**EXERCISE REQUIREMENTS:** Please print the records below exactly as they are written.

**EXTRACTED MATERIAL:**

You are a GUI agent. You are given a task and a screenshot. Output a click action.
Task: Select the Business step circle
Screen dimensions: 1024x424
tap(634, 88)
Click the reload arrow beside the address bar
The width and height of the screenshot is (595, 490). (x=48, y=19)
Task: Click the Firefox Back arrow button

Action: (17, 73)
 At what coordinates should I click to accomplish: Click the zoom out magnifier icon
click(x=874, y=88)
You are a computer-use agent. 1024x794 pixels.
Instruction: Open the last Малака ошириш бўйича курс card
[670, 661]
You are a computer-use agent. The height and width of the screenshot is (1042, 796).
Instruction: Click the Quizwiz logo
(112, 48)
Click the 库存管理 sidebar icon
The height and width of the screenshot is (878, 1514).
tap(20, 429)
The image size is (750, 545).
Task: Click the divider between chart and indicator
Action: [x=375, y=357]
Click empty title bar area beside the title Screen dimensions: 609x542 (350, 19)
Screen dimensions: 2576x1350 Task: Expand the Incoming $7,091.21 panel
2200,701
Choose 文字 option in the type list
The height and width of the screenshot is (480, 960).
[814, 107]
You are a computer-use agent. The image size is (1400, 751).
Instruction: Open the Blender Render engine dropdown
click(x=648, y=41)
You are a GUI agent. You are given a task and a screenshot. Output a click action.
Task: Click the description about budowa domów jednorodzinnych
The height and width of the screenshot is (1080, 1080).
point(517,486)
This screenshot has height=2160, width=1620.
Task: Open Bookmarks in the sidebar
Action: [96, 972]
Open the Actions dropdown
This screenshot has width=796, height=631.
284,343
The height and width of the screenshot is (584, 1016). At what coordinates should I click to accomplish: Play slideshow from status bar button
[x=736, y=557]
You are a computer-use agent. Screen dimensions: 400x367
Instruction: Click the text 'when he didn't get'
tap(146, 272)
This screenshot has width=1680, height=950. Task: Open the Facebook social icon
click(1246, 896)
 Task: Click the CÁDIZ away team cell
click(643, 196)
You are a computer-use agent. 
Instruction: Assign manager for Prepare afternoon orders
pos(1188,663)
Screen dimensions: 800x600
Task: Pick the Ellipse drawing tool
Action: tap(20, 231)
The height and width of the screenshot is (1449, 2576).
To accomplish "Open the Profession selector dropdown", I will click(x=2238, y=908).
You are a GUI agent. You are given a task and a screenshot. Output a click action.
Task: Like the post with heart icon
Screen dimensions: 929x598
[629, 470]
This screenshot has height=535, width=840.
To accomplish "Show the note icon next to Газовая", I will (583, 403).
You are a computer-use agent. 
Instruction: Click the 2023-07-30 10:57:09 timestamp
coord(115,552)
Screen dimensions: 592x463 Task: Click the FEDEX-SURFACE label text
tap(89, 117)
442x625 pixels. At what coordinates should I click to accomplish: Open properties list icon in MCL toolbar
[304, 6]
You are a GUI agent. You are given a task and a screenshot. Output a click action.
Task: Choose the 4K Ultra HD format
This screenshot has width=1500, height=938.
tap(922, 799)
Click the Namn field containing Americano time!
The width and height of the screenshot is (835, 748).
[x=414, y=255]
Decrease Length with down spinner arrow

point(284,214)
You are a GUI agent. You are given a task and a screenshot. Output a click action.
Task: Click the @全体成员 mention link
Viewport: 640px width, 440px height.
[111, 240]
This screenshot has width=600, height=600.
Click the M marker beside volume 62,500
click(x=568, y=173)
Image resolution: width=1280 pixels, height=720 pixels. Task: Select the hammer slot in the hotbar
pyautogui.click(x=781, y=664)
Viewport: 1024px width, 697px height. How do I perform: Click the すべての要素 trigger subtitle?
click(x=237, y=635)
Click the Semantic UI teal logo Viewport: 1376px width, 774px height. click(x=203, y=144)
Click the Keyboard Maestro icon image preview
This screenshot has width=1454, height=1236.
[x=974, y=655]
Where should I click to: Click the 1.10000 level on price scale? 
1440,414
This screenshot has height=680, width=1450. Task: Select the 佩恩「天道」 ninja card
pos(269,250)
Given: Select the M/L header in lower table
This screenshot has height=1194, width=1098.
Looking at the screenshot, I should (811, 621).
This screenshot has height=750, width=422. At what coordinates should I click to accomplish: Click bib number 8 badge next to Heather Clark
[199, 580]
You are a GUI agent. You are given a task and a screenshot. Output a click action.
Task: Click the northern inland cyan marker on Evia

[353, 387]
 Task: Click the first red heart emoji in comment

**RESPONSE BELOW:**
You are a GUI agent. You are given a task and a screenshot. Output a click action.
Task: Select the Business step circle
Screen dimensions: 1024x424
tap(634, 88)
Click the reload arrow beside the address bar
The width and height of the screenshot is (595, 490). (x=48, y=19)
Task: Click the Firefox Back arrow button

Action: (17, 73)
 At what coordinates should I click to accomplish: Click the zoom out magnifier icon
click(x=874, y=88)
You are a computer-use agent. 1024x794 pixels.
Instruction: Open the last Малака ошириш бўйича курс card
[670, 661]
You are a computer-use agent. The height and width of the screenshot is (1042, 796).
Instruction: Click the Quizwiz logo
(112, 48)
Click the 库存管理 sidebar icon
The height and width of the screenshot is (878, 1514).
tap(20, 429)
The image size is (750, 545).
Task: Click the divider between chart and indicator
Action: [x=375, y=357]
Click empty title bar area beside the title Screen dimensions: 609x542 (350, 19)
Screen dimensions: 2576x1350 Task: Expand the Incoming $7,091.21 panel
2200,701
Choose 文字 option in the type list
The height and width of the screenshot is (480, 960).
[814, 107]
You are a computer-use agent. The image size is (1400, 751).
Instruction: Open the Blender Render engine dropdown
click(x=648, y=41)
You are a GUI agent. You are given a task and a screenshot. Output a click action.
Task: Click the description about budowa domów jednorodzinnych
The height and width of the screenshot is (1080, 1080).
point(517,486)
This screenshot has height=2160, width=1620.
Task: Open Bookmarks in the sidebar
Action: [96, 972]
Open the Actions dropdown
This screenshot has width=796, height=631.
284,343
The height and width of the screenshot is (584, 1016). At what coordinates should I click to accomplish: Play slideshow from status bar button
[x=736, y=557]
You are a computer-use agent. Screen dimensions: 400x367
Instruction: Click the text 'when he didn't get'
tap(146, 272)
This screenshot has width=1680, height=950. Task: Open the Facebook social icon
click(1246, 896)
 Task: Click the CÁDIZ away team cell
click(643, 196)
You are a computer-use agent. 
Instruction: Assign manager for Prepare afternoon orders
pos(1188,663)
Screen dimensions: 800x600
Task: Pick the Ellipse drawing tool
Action: tap(20, 231)
The height and width of the screenshot is (1449, 2576).
To accomplish "Open the Profession selector dropdown", I will click(x=2238, y=908).
You are a GUI agent. You are given a task and a screenshot. Output a click action.
Task: Like the post with heart icon
Screen dimensions: 929x598
[629, 470]
This screenshot has height=535, width=840.
To accomplish "Show the note icon next to Газовая", I will (583, 403).
You are a computer-use agent. 
Instruction: Click the 2023-07-30 10:57:09 timestamp
coord(115,552)
Screen dimensions: 592x463 Task: Click the FEDEX-SURFACE label text
tap(89, 117)
442x625 pixels. At what coordinates should I click to accomplish: Open properties list icon in MCL toolbar
[304, 6]
You are a GUI agent. You are given a task and a screenshot. Output a click action.
Task: Choose the 4K Ultra HD format
This screenshot has width=1500, height=938.
tap(922, 799)
Click the Namn field containing Americano time!
The width and height of the screenshot is (835, 748).
[x=414, y=255]
Decrease Length with down spinner arrow

point(284,214)
You are a GUI agent. You are given a task and a screenshot. Output a click action.
Task: Click the @全体成员 mention link
Viewport: 640px width, 440px height.
[111, 240]
This screenshot has width=600, height=600.
Click the M marker beside volume 62,500
click(x=568, y=173)
Image resolution: width=1280 pixels, height=720 pixels. Task: Select the hammer slot in the hotbar
pyautogui.click(x=781, y=664)
Viewport: 1024px width, 697px height. How do I perform: Click the すべての要素 trigger subtitle?
click(x=237, y=635)
Click the Semantic UI teal logo Viewport: 1376px width, 774px height. click(x=203, y=144)
Click the Keyboard Maestro icon image preview
This screenshot has width=1454, height=1236.
[x=974, y=655]
Where should I click to: Click the 1.10000 level on price scale? 
1440,414
This screenshot has height=680, width=1450. Task: Select the 佩恩「天道」 ninja card
pos(269,250)
Given: Select the M/L header in lower table
This screenshot has height=1194, width=1098.
Looking at the screenshot, I should (811, 621).
This screenshot has height=750, width=422. At what coordinates should I click to accomplish: Click bib number 8 badge next to Heather Clark
[199, 580]
You are a GUI agent. You are given a task and a screenshot. Output a click action.
Task: Click the northern inland cyan marker on Evia

[353, 387]
 Task: Click the first red heart emoji in comment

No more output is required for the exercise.